Published by British Library
Publication date 10 May 2016
Source – own copy
“On a dark November evening, Sir Wilfred Saxonby is travelling alone in the 5 o’clock train from Cannon Street, in a locked compartment. The train slows and stops inside a tunnel; and by the time it emerges again minutes later, Sir Wilfred has been shot dead, his heart pierced by a single bullet.
Suicide seems to be the answer, even though no motive can be found. Inspector Arnold of Scotland Yard thinks again when he learns that a mysterious red light in the tunnel caused the train to slow down. Finding himself stumped by the puzzle, Arnold consults his friend Desmond Merrion, a wealthy amateur expert in criminology. Merrion quickly comes up with an ‘essential brainwave’ and helps to establish how Sir Wilfred met his end, but although it seems that the dead man fell victim to a complex conspiracy, the investigators are puzzled about the conspirators’ motives, as well as their identities. Can there be a connection with Sir Wilfred’s seemingly untroubled family life, his highly successful business, or his high-handed and unforgiving personality? And what is the significance of the wallet found on the corpse, and the bank notes that it contained?”
Sir Wilfred Saxonby sits alone in his locked compartment as the train he is travelling on enters a tunnel. When the train emerges from the other side of the tunnel, Sir Wilfred is dead. All evidence indicates suicide but Inspector Arnold and his friend Desmond Merrion believe that murder is more likely. Can they outwit the seemingly perfect perpetrators?

** REQUIRED WORK **
a) Answer these questions using the book description:
(i) On what date was the book published?
(ii) From which London station does the 5 o'clock train leave?
(iii) Whom does Inspector Arnold consult when the puzzle stumps him?
b) Continue the book description about the train tunnel murder, starting after its last sentence.

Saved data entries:
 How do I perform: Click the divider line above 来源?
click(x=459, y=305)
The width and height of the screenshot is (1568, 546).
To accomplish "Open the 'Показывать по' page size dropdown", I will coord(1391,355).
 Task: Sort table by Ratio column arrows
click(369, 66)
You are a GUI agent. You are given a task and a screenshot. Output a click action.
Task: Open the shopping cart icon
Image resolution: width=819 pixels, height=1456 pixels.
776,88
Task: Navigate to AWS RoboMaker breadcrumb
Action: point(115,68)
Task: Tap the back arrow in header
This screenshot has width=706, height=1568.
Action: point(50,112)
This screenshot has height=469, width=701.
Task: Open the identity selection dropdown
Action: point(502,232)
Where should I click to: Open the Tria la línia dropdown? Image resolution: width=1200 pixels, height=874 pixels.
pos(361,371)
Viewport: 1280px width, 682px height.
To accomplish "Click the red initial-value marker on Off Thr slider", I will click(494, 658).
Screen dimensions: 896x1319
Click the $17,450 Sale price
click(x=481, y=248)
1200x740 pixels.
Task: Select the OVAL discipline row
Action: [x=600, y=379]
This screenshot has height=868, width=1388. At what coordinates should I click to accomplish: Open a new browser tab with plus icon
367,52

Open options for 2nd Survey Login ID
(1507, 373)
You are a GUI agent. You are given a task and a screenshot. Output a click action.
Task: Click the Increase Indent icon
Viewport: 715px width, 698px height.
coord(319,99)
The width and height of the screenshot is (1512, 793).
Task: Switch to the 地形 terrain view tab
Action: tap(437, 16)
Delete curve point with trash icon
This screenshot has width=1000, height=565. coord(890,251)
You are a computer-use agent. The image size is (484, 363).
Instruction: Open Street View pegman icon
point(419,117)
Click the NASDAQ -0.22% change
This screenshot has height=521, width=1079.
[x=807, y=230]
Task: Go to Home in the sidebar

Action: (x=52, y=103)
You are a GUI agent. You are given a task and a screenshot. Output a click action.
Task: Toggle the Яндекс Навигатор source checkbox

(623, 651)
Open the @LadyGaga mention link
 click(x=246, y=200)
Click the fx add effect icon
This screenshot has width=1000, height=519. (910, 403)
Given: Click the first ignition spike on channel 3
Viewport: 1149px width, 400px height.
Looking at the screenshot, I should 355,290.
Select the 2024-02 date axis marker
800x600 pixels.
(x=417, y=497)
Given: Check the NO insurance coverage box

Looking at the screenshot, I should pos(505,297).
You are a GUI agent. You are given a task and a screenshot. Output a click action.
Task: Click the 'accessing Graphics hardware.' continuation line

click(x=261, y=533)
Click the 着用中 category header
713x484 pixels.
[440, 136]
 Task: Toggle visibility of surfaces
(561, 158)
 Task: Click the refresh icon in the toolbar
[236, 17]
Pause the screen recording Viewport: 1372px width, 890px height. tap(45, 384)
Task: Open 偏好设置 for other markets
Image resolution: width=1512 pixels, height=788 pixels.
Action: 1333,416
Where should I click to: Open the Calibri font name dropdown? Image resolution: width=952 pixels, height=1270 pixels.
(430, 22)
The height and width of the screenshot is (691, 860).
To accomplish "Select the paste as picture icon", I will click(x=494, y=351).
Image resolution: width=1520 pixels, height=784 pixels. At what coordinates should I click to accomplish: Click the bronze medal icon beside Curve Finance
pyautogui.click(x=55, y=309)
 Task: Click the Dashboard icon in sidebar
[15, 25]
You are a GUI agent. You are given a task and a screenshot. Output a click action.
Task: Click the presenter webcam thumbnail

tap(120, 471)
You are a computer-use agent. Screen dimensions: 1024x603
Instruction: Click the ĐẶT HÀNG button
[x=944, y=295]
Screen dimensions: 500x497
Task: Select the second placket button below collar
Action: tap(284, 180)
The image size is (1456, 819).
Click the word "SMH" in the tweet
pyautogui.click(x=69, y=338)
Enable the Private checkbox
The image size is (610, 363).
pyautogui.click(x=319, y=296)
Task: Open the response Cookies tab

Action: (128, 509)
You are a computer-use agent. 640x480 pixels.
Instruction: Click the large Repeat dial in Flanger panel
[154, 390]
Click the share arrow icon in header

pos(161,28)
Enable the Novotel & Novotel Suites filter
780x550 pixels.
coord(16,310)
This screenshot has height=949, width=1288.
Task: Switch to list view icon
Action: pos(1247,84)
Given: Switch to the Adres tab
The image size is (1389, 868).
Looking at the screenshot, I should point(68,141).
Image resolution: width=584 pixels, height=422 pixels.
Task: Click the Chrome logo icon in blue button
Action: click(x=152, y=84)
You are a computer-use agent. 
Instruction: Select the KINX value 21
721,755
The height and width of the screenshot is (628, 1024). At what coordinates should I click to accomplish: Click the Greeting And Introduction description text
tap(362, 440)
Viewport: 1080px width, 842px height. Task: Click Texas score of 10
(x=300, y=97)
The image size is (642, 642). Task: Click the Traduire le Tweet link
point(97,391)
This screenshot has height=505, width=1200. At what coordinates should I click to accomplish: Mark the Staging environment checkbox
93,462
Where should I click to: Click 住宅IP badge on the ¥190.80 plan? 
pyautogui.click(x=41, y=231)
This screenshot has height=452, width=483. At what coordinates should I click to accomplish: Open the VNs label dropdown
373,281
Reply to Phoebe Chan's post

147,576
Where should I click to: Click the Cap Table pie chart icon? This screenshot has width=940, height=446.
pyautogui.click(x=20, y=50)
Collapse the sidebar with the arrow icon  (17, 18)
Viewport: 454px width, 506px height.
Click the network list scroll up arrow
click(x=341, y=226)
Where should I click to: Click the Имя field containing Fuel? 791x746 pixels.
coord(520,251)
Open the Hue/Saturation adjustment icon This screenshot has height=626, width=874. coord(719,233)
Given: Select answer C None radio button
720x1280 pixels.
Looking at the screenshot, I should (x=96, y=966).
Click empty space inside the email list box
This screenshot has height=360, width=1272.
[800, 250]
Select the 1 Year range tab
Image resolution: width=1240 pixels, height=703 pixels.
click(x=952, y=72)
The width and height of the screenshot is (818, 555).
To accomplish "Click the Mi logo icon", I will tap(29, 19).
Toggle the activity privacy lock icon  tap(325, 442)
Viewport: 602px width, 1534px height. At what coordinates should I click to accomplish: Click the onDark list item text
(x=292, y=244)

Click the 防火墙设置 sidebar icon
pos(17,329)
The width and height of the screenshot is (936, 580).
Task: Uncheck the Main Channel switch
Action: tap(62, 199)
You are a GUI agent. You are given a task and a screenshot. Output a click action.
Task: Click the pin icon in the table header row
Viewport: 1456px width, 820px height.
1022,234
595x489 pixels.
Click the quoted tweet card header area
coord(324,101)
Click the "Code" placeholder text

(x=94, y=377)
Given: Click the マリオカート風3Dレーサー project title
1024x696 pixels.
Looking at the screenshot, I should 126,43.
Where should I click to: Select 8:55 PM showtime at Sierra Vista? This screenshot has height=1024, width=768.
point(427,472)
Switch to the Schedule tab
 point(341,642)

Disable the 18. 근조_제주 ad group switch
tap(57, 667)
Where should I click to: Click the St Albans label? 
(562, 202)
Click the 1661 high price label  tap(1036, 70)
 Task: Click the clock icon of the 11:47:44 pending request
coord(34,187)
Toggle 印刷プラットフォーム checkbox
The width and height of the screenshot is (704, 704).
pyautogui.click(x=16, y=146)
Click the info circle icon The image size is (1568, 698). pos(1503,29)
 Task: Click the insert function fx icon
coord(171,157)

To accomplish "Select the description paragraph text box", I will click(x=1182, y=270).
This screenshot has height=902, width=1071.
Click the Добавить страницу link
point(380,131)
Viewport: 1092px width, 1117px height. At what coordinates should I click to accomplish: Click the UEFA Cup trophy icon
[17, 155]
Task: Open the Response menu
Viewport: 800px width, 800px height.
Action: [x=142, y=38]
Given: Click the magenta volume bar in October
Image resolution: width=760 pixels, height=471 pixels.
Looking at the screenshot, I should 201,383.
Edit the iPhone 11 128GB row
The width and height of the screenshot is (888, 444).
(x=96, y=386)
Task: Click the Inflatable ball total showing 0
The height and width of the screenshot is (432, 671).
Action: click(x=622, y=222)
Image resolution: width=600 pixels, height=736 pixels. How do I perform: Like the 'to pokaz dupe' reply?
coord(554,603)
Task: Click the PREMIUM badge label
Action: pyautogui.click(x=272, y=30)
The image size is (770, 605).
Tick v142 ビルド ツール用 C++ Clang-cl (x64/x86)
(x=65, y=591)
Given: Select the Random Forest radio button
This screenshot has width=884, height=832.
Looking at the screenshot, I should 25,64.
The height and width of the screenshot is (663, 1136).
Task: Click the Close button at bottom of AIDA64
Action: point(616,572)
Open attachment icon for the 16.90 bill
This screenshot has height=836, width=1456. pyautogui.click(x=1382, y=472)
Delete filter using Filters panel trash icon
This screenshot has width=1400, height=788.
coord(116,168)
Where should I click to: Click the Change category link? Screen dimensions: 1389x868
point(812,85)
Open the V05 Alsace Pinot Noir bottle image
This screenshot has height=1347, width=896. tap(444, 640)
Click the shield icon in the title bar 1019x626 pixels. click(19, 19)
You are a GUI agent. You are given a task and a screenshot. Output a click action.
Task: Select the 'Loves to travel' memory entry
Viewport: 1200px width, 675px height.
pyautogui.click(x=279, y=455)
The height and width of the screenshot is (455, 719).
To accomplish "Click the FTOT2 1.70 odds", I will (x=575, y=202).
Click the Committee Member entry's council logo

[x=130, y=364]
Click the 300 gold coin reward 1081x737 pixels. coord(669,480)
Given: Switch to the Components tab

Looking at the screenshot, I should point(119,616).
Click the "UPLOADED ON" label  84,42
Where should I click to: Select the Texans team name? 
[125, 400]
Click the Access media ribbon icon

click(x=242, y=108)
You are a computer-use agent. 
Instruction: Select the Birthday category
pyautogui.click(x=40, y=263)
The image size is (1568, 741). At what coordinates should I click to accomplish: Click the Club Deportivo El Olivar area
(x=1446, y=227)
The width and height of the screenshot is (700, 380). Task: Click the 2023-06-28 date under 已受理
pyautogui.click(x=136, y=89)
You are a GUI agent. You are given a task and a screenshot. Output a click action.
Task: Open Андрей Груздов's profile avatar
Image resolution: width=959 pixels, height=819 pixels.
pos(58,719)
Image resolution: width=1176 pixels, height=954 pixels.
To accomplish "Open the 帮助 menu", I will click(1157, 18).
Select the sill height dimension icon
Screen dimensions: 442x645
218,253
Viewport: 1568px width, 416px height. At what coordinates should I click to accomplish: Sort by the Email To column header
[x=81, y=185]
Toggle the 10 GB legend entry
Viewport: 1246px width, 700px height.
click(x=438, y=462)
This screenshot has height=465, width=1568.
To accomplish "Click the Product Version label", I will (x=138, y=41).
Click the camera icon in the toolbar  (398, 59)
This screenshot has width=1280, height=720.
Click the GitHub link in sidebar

** PER-TASK ANSWERS **
a)
(i) 10 May 2016
(ii) Cannon Street
(iii) Desmond Merrion, a wealthy amateur expert in criminology

b)
A traditional ‘locked room’ mystery, Death in the Tunnel was the first of the British Library crime series I have read. The series features re-issues of various Golden Age crime novels, popular at the time but forgotten by the reading public until recently.
There were parts of the story where I was silently shouting at Arnold, telling him to stop being an idiot and see what was blatantly obvious to the reader and to Merrion. Of course he did get to the same conclusion, just several pages later. I had figured out the main motives and spotted the red herrings before the reveals but this didn’t alter my enjoyment of the story.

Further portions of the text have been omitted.